Which lines of the data below contain the string "field"? Pick out each one and copy it.

· · · · ·

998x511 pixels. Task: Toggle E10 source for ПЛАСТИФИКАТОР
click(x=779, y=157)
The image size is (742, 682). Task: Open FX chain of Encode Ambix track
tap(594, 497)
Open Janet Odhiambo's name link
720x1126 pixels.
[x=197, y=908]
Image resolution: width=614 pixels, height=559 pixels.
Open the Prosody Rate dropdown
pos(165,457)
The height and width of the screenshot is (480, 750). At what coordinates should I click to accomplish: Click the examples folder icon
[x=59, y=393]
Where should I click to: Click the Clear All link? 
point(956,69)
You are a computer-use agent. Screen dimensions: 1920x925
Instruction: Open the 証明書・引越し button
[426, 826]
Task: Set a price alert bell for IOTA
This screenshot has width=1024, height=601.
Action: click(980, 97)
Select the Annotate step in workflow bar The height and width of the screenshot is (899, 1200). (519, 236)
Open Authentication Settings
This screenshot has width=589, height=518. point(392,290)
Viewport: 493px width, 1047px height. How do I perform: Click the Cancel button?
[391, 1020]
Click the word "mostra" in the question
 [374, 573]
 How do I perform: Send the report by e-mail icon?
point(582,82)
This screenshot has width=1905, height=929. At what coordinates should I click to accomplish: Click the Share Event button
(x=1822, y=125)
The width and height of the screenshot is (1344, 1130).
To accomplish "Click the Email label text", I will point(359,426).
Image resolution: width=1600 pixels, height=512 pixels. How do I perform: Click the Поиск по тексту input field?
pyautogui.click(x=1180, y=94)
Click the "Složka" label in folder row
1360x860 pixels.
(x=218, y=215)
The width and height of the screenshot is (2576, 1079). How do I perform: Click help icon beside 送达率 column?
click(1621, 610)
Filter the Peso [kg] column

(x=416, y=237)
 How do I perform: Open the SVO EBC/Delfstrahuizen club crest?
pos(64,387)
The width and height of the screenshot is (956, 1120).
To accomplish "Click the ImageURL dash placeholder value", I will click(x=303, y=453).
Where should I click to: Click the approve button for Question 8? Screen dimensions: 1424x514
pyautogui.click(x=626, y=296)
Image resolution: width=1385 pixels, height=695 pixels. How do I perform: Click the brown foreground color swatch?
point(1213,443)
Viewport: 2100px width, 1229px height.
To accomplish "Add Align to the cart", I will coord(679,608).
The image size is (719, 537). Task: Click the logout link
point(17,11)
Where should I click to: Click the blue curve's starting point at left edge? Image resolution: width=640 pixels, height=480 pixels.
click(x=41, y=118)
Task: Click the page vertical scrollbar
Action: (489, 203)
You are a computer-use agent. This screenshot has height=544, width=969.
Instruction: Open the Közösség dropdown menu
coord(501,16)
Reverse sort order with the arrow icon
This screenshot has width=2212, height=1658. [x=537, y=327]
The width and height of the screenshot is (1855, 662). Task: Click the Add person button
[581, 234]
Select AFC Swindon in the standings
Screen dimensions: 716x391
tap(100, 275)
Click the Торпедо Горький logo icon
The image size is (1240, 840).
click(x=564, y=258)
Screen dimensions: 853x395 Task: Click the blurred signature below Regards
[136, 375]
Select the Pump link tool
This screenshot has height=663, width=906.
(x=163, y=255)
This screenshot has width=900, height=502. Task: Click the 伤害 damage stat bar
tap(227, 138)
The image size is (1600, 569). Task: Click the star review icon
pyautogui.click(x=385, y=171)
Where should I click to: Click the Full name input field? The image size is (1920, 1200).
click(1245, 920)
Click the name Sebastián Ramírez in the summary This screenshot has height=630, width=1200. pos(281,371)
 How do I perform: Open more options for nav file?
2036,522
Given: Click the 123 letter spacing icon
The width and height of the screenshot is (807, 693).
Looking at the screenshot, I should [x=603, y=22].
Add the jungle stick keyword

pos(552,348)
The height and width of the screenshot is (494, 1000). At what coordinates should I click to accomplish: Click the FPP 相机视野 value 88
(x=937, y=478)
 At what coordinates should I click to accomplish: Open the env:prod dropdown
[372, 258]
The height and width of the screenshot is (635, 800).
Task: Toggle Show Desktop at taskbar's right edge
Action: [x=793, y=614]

· · · · ·

## Exercise answer
Image resolution: width=1600 pixels, height=512 pixels. How do I perform: Click the Поиск по тексту input field?
Where should I click to: Click the Full name input field? The image size is (1920, 1200).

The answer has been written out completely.